Exercise aim
In the listing below, locate the lines that hold "computer" and copy them.

Task inputs
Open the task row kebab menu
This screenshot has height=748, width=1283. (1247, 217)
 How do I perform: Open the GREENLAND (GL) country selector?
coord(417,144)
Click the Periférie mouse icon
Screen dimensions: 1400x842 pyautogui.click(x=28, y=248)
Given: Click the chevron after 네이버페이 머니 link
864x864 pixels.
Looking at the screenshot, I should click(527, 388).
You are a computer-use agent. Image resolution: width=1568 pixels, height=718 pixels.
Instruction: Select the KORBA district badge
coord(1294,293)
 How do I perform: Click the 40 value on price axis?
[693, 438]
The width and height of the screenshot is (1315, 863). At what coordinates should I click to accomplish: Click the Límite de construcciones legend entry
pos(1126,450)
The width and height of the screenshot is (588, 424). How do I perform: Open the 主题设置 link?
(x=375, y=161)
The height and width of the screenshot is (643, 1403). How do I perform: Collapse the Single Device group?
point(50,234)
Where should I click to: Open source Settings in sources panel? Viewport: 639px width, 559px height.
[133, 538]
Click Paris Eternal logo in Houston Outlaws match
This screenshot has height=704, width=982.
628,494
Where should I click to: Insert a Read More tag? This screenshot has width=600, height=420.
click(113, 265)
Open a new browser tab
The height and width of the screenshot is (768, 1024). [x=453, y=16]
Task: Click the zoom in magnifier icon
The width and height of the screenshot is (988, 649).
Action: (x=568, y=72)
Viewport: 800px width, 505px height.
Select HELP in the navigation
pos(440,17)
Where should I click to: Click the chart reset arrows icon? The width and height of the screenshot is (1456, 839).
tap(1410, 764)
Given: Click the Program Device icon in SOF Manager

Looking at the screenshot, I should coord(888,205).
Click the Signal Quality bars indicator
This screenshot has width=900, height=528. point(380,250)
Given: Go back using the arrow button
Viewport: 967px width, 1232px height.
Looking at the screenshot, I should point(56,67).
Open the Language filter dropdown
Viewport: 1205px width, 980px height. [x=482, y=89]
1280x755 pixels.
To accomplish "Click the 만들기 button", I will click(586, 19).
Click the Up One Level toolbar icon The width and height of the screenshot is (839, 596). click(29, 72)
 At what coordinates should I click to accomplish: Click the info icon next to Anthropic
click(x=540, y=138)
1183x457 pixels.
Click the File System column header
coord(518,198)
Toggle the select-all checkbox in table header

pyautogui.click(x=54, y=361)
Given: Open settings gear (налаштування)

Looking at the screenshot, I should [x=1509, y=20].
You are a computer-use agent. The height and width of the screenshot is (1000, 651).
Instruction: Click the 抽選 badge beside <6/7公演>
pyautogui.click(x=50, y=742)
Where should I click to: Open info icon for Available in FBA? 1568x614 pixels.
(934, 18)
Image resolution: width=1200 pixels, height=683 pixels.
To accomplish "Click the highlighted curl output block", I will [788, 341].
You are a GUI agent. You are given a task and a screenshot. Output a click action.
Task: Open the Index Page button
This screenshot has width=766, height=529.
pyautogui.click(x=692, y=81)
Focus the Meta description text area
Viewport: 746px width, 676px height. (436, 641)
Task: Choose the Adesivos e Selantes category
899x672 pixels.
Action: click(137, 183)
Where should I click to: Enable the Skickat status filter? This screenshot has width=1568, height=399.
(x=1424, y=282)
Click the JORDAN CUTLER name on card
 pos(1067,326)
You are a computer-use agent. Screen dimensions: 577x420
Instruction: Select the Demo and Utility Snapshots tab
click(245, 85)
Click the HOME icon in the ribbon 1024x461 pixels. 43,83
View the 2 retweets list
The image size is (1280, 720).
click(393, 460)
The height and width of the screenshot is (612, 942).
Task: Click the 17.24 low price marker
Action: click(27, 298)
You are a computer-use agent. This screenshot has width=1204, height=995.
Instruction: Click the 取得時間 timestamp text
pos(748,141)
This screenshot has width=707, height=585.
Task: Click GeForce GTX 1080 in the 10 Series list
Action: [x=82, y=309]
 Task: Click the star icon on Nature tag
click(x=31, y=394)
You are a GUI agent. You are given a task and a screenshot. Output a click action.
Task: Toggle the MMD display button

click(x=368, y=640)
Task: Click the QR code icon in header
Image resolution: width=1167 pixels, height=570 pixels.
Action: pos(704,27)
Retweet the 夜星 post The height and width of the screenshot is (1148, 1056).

Response area
You are a computer-use agent. Image resolution: width=1568 pixels, height=718 pixels.
You are a computer-use agent. The height and width of the screenshot is (1000, 651).
You are a computer-use agent. Screen dimensions: 577x420
You are a computer-use agent. This screenshot has width=1204, height=995.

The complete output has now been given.